Michael Carroll: King Of Chavs
Channel 4
What a horrible little shitbag Keith Allen is. There’s a nasty aggression lurking just beneath the surface with him and a thuggish energy emits constantly from his self-regarding face. So it’s probably no surprise that he empathises with Michael Carroll: King Of Chavs in this documentary. The lottery winner and ASBO poster boy has become a focal point for media scrutiny of chav culture and a study of the effects of wealth on a mind hopelessly under-equipped to deal with it.
"Carroll has become a focal point for media scrutiny of chav culture and a study of the effects of wealth on a mind hopelessly under-equipped to deal with it."
Make no mistake – this is a documentary about Keith Allen that features a cameo from Michael Carroll. In a hugely intrusive narrative, Allen offers up his rambling theories on the media’s attitude to Carroll, jokes about with his production staff and generally acts like a media studies student stuck for a way to finish his video assignment.
"The Counting House becomes The Cunting House as Allen shoots the establishing shot with a lamp-post obscuring the o."
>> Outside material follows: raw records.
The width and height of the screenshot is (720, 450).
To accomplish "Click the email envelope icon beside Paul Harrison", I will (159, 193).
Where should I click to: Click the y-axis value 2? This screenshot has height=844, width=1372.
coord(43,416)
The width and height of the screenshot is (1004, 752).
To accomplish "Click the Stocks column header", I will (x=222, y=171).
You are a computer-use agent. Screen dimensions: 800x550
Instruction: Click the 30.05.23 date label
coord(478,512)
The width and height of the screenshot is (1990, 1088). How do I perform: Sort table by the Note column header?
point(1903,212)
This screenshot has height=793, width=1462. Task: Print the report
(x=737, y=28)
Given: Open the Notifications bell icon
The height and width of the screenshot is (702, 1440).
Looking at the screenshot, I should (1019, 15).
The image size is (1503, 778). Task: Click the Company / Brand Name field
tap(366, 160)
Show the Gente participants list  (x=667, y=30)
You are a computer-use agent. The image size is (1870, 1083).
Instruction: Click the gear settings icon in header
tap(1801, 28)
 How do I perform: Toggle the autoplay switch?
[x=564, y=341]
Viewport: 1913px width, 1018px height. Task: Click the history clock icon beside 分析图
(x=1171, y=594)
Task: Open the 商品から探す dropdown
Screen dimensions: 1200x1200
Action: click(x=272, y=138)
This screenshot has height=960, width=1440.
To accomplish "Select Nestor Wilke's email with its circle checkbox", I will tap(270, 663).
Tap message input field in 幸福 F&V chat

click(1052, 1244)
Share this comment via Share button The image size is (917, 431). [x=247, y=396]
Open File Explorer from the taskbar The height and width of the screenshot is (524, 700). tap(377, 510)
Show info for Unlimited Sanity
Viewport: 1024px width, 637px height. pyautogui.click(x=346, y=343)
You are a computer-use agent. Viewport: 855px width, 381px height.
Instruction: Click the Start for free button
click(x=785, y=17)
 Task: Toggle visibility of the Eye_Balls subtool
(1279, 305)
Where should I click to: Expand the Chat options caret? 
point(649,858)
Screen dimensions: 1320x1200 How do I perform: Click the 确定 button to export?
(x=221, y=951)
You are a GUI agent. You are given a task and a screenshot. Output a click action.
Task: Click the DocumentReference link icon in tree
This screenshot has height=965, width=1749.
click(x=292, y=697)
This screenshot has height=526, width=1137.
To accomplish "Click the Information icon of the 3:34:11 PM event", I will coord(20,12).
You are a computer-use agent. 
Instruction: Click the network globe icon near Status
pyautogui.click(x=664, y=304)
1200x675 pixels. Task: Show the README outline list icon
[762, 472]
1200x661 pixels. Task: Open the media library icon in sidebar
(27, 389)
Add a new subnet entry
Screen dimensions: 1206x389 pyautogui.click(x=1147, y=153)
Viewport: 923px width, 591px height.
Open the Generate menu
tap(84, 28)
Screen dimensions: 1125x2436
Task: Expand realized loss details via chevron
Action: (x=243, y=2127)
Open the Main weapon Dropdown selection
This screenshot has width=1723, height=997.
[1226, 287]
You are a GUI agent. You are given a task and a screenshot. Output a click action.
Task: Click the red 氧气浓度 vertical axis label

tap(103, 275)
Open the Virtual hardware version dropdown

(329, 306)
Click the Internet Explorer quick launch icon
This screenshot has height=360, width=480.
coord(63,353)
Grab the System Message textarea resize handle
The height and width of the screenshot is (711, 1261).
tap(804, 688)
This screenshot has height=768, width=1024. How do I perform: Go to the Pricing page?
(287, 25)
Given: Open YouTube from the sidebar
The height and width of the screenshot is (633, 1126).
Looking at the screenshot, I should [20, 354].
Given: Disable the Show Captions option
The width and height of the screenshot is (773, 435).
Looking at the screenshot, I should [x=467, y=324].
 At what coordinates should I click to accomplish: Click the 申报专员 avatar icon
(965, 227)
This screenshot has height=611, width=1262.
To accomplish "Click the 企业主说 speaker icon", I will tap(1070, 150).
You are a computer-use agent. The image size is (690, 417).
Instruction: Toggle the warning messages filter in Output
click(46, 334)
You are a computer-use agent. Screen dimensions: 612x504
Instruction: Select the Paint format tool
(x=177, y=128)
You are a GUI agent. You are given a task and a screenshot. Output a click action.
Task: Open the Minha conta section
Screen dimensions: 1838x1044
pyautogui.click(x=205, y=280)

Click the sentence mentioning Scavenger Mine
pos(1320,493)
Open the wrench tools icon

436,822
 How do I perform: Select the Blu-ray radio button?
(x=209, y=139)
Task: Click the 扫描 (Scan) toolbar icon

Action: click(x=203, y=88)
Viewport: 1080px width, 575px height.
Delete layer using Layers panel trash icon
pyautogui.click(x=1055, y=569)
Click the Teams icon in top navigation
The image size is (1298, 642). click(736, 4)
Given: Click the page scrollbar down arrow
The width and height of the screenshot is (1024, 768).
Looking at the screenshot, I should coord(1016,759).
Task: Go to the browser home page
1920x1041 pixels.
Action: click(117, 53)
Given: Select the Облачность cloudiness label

Annoyingly, it’s often very funny. An estate agent talking about the effect Carroll has on local property prices has his voice dubbed over with that of a high pitched old lady. An establishment called The Counting House becomes The Cunting House as Allen shoots the establishing shot with a lamp-post obscuring the o. What is going on here? He gets paid for this?
Carroll is a monosyllabic farmer sounding motherfucker who Allen seeks to portray as a misunderstood victim of the British disease, cutting down the tallest poppy. We’re all juss jelluss, you see. Funny how no one else seems to get the shit Carroll gets. The National Lottery has made millionaires of hundreds of ordinary Britons but they just buy tasteless furniture for their obscenely priced housing and nobody really bothers them.
"Carroll is a verminous turd who serves no function in society. He’s nothing to get excited about – he simply is."
Allen’s argument that it’s only the Daily Mail reading middle-classes who are bothered by Michael Carroll is weak. Nobody likes this idiot and it’s not just a media creation. The court cases are a matter of public record as are the bruises on his wife’s face. Carroll is a verminous turd who serves no function in society. He’s nothing to get excited about – he simply is. We all know a dozen guys like him and they go about their business more or less unmolested – beating up their wives, stealing from their employers or the state and generally being a septic abscess on society’s arse piece.
"This was a wafer thin premise to begin with and his confessional, self-deprecating manner on the commentary is disarming enough to let him get away with this."
Carroll spends most of the documentary being pursued around the country by Allen as one no-show follows another. Allen is intelligent enough to realise that this was a wafer thin premise to begin with and his confessional, self-deprecating manner on the commentary is disarming enough to let him get away with this.
We see a charity boxing match between Carroll and Rhino from Gladiators – so far only famous for being the only Gladiator Ulrika Jonsson hasn’t fucked. Rhino is a highly trained, super-fit athlete type. Carroll is highly-strung, super-shit athlete’s foot type. It’s the type of match-up you dream of. If you’re snorting dust.
"Rhino is a highly trained, super-fit athlete type. Carroll is highly-strung, super-shit athlete’s foot type."
The fight itself consists of Rhino catching Carroll’s haymakers on his gloves then pounding him with hooks and uppercuts, then graciously allowing the scrote to punch himself out on Rhino’s washboard abs – a sustained body attack which fails to affect either Rhino or the crowd who seem more concerned with the fight in the fourth row between Caroll’s family and the gen pop.
"Allen seems likely to be making a career of his own brand of gonzo documentary-making that aims to refresh the parts less intrepid gonzos can’t or won’t handle without gloves."
Now that Bodies has been cancelled and the Beeb has no need for his (excellent) portrayal of Dr Tony Whitman, Keith Allen seems likely to be making a career of his own brand of gonzo documentary-making that aims to refresh the parts less intrepid gonzos can’t or won’t handle without gloves.
Little Lady Fauntleroy his look at the Harries family freak-show was compelling viewing. ‘Michael Carroll: King Of Chavs’ was less successful, not helped by the permanently AWOL, blank canvas of a subject.
Nonetheless, I’ll probably be watching the next documentary he produces. I’m curious to see where this all goes.
The best thing about it: The Cunting House moment
The worst thing about it: The utterly predictable blaming of the meeja.
The verdict on Michael Carroll: King Of Chavs: .You shall have a fishy documentary when the scrote comes in.